There will, he says, reach a point where he is unable to justify to himself spending his family’s money paying footballers’ wages. There will come a point, probably when they have succeeded in his initial plan and made it to League Two, when Smethurst intends to relinquish a percentage of his ownership and bring investors on board. It is unlikely they will be short of offers.
“The club costs me £2.3m per year to open the doors. That’s at our level. Next year it’ll probably be £2.8m, because player wages will go up. The budget we’ll be looking at next year to compete will be about £800,000 to £900,000. The year after you’ll need about £1.5m. If you want to get into the Football League the following one you might need anywhere up to about £3m.
“Unfortunately with a football club the more successful you are the more money it costs. We’re finding now even though the club has been sustainable for the last few years, when we increase our budget it won’t be, because the higher you go up the wages go up, you tend to find you start to lose money. The club becomes almost a hobby, a fun thing. And not a business.
“That’s the hard bit to come to terms with. No matter how well you run your club, how successful you are with your sponsorship, your academy, your bar, your gym and match-day income, it’s never going to be able to earn enough money. Your first team wages increase year-by-year. It’s all players’ wages. One hundred percent the club will not be sustainable if you want to push up the leagues.”
He adds: “The Premier League is run by billionaires.
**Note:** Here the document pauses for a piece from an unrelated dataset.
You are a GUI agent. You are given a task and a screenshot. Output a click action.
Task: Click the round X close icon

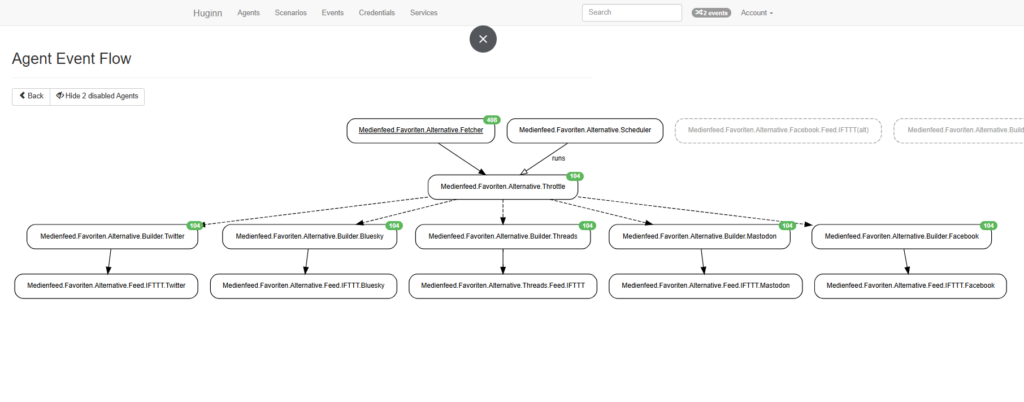coord(483,39)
Your Wrexhams are run by people worth hundreds of millions. They’ve got serious money. As you get lower down the pyramid your typical millionaire now doesn’t have enough money to take it up to the League.
“It’s really sad. You’re on your own. You don’t get any help or any money from the big TV deals. You have to be sustainable. Having the money that comes in from multiple streams of incomes that we’ve managed to do as a business model means the club makes enough money to pay for the first team.”
He knows of teams in the National League spending around £3m per season trying to gain entry to League Two. Still, the rewards are rich and tempting. In League Two, the Premier League solidarity money begins filtering down and can be worth £2m per season.
“The club then could be worth up to £15m – you’ve got a club worth a lot of money,” he says. Smethurst has already turned down “four or five” offers to buy the club – “one from Dubai, two from America”.
For now, though, the locals are simply delighted to have a football club back, regardless of the tier they play in.
“What has happened at Macclesfield proves a community needs a football club,” Fury said while sat at the bar. “We have lost a club once. We won’t let it fail again. The whole of Macclesfield is behind them now.”